*TASK DESCRIPTION*. Under this line is some data; print exactly the lines from the one containing "The height and" through its last line, without pictures.

═══ DATASET CONTENT ═══

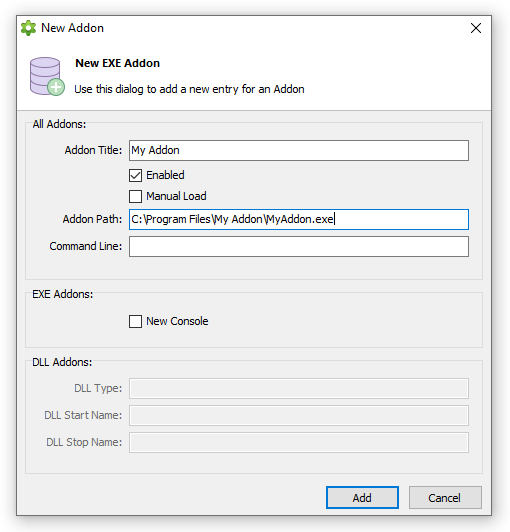This screenshot has height=532, width=510.
Task: Confirm with the Add button
Action: (362, 498)
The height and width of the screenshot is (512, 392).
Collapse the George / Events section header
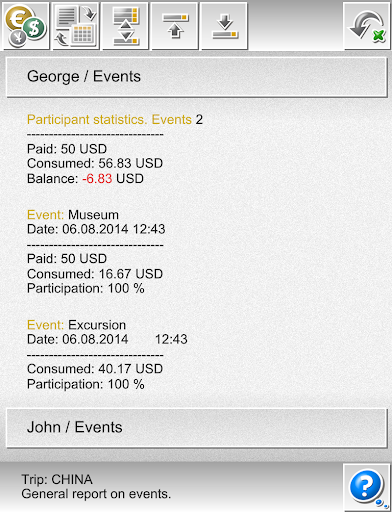(x=196, y=77)
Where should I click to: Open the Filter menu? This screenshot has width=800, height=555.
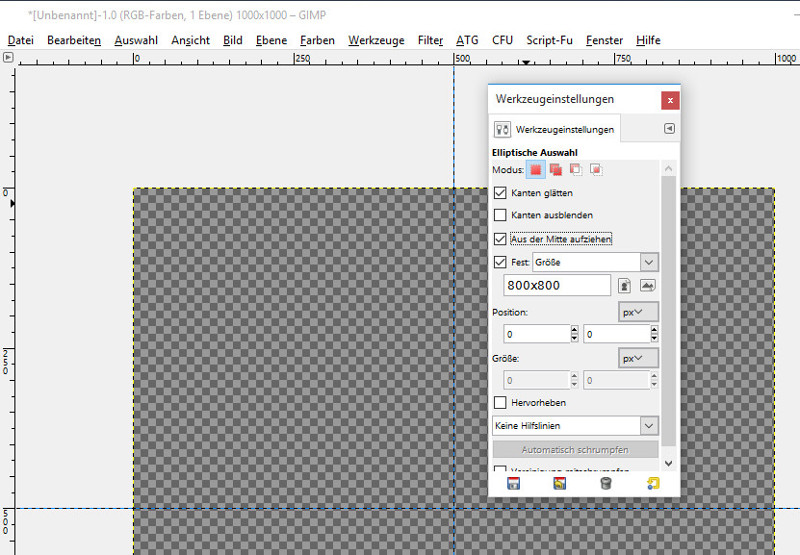point(430,41)
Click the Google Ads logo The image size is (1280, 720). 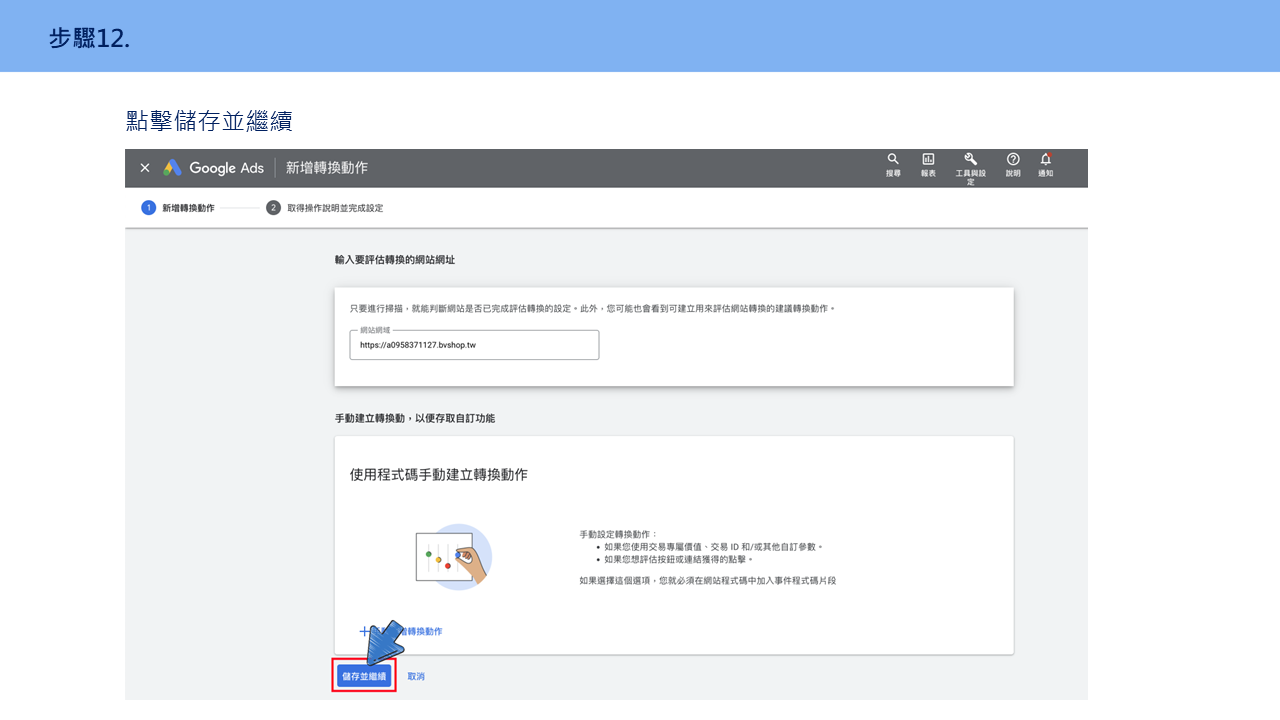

═══

*RESULT OF THE TASK*.
The height and width of the screenshot is (512, 392).
Collapse the George / Events section header
(x=196, y=77)
Where should I click to: Open the Filter menu? This screenshot has width=800, height=555.
point(430,41)
Click the Google Ads logo The image size is (1280, 720). 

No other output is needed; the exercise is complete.